# Task directions
Please count the lines in the records below that contain the word "icon", treating uppercase and lowercase letters as different. Reply with only the number.

------ Dataset excerpts

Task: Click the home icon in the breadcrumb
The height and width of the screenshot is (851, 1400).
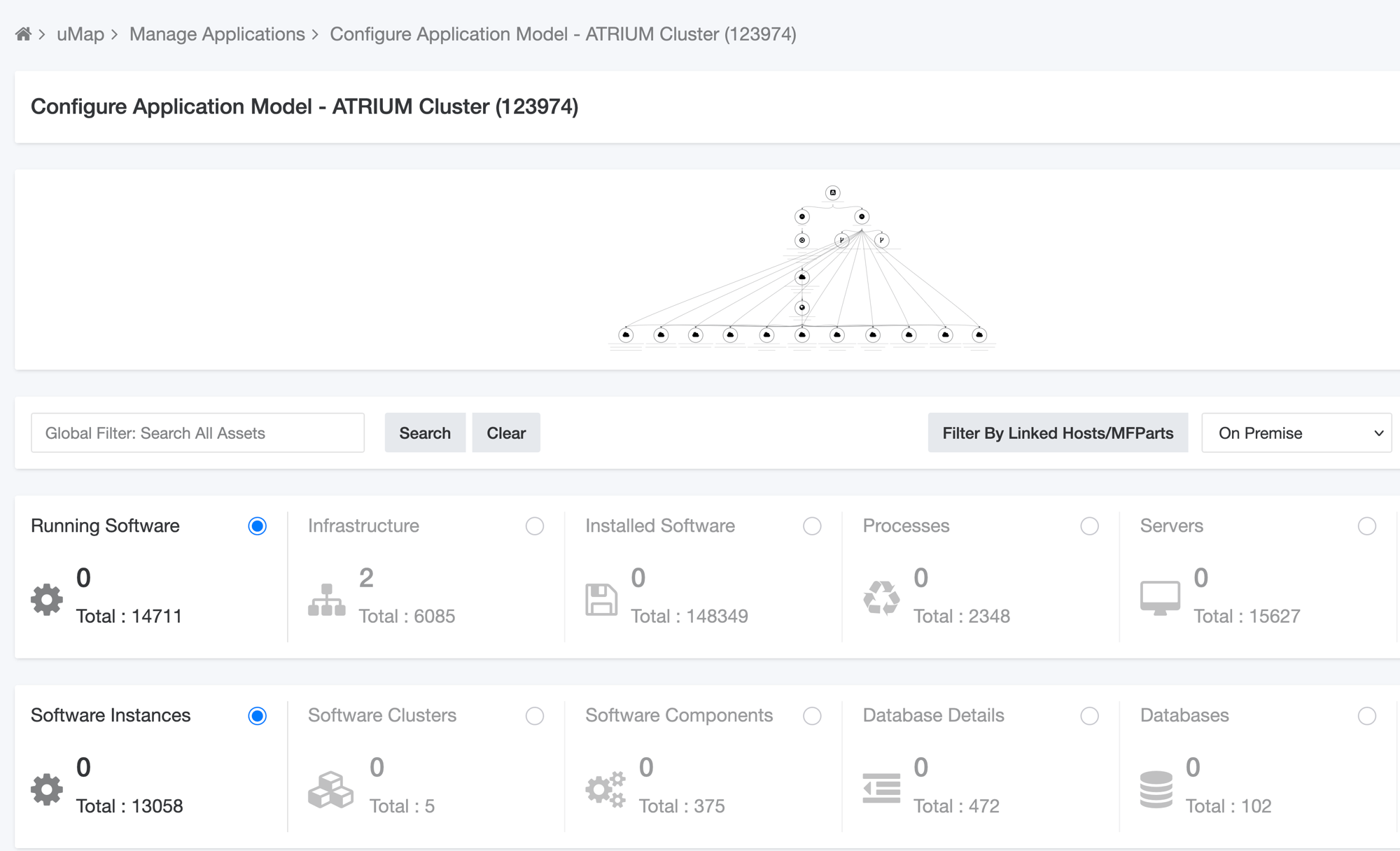Action: [23, 33]
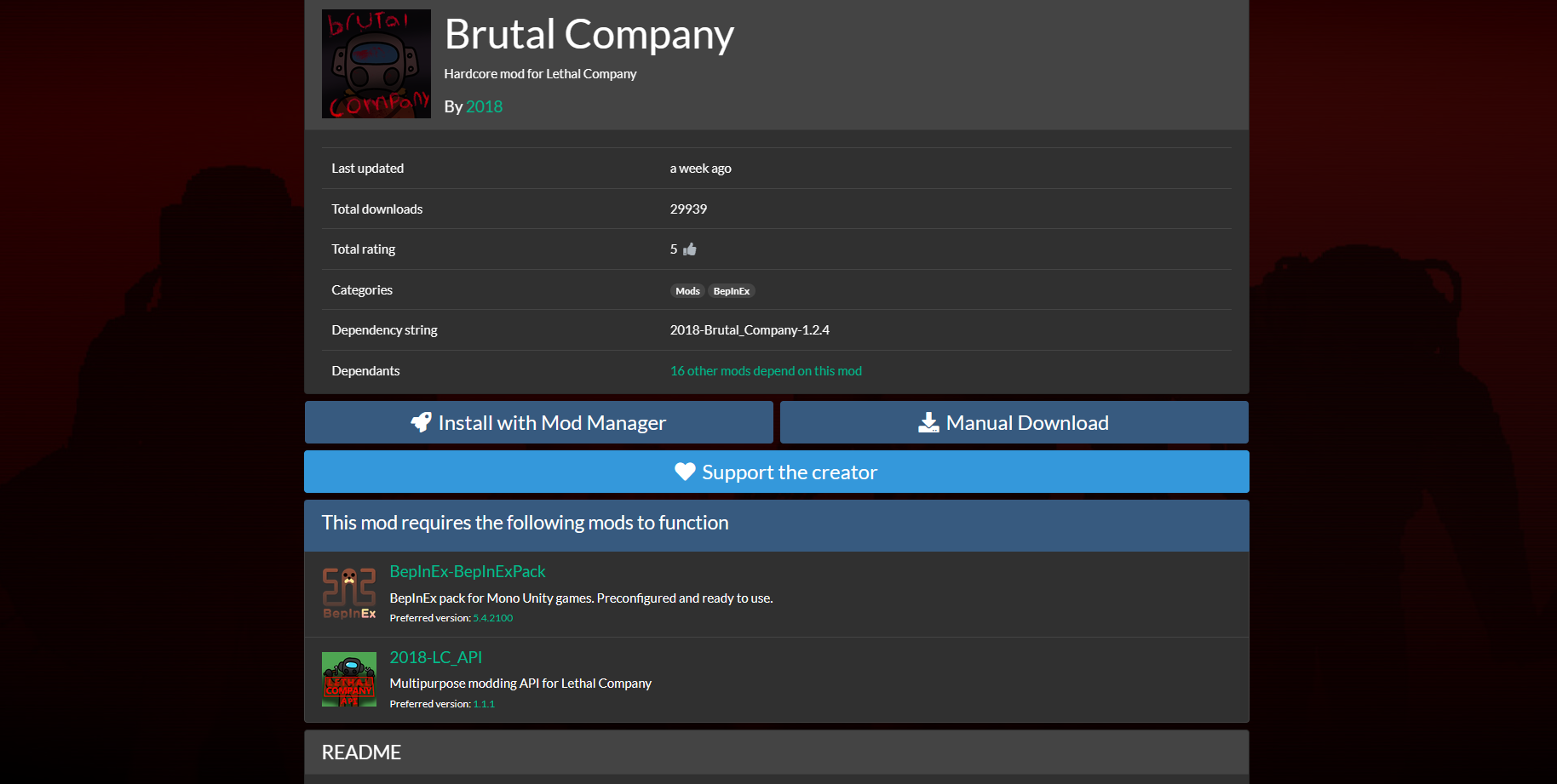This screenshot has height=784, width=1557.
Task: Click the heart icon on Support button
Action: 684,472
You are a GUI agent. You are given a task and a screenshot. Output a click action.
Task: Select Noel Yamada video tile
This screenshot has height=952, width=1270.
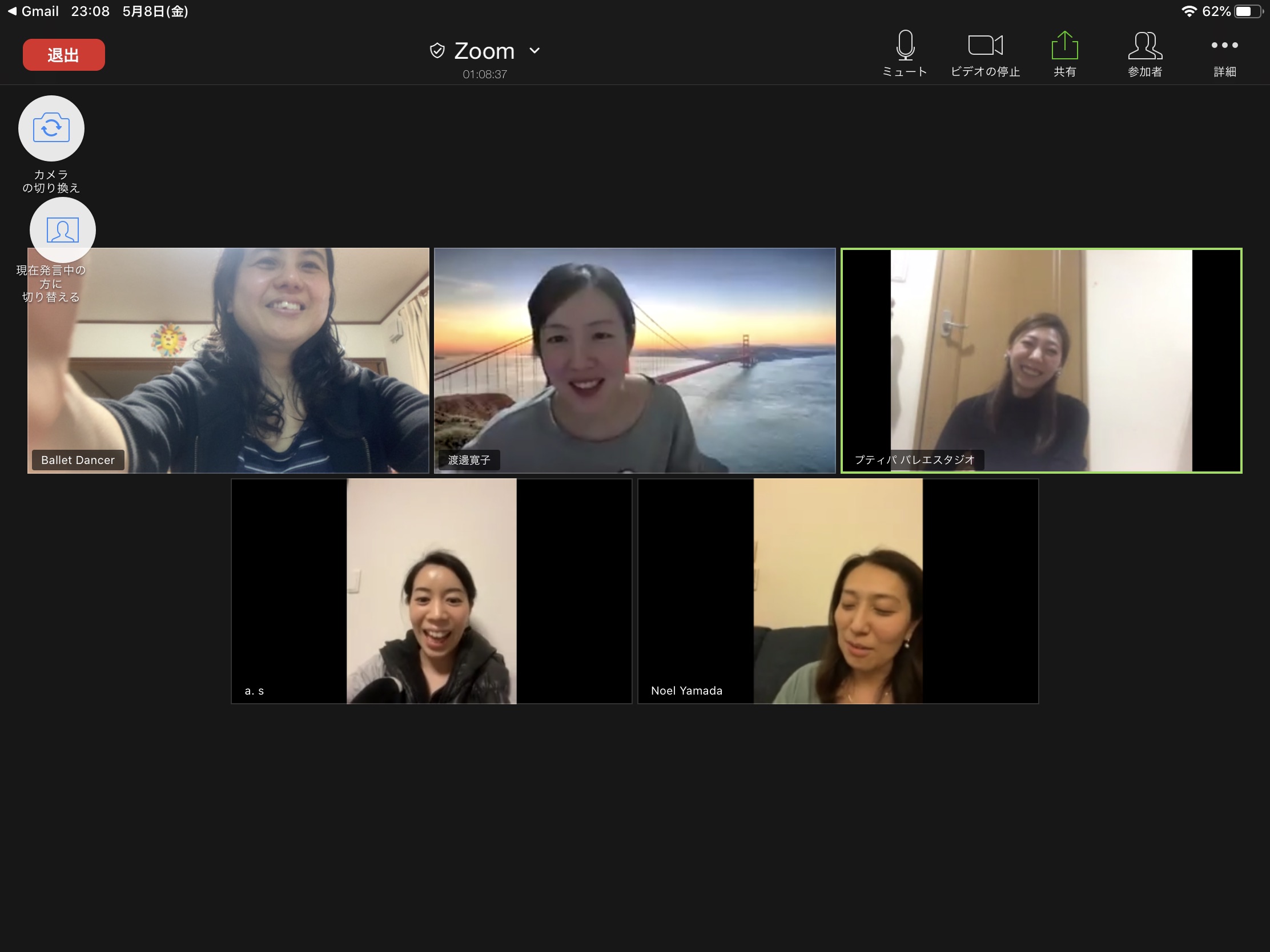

------------

# The solution
2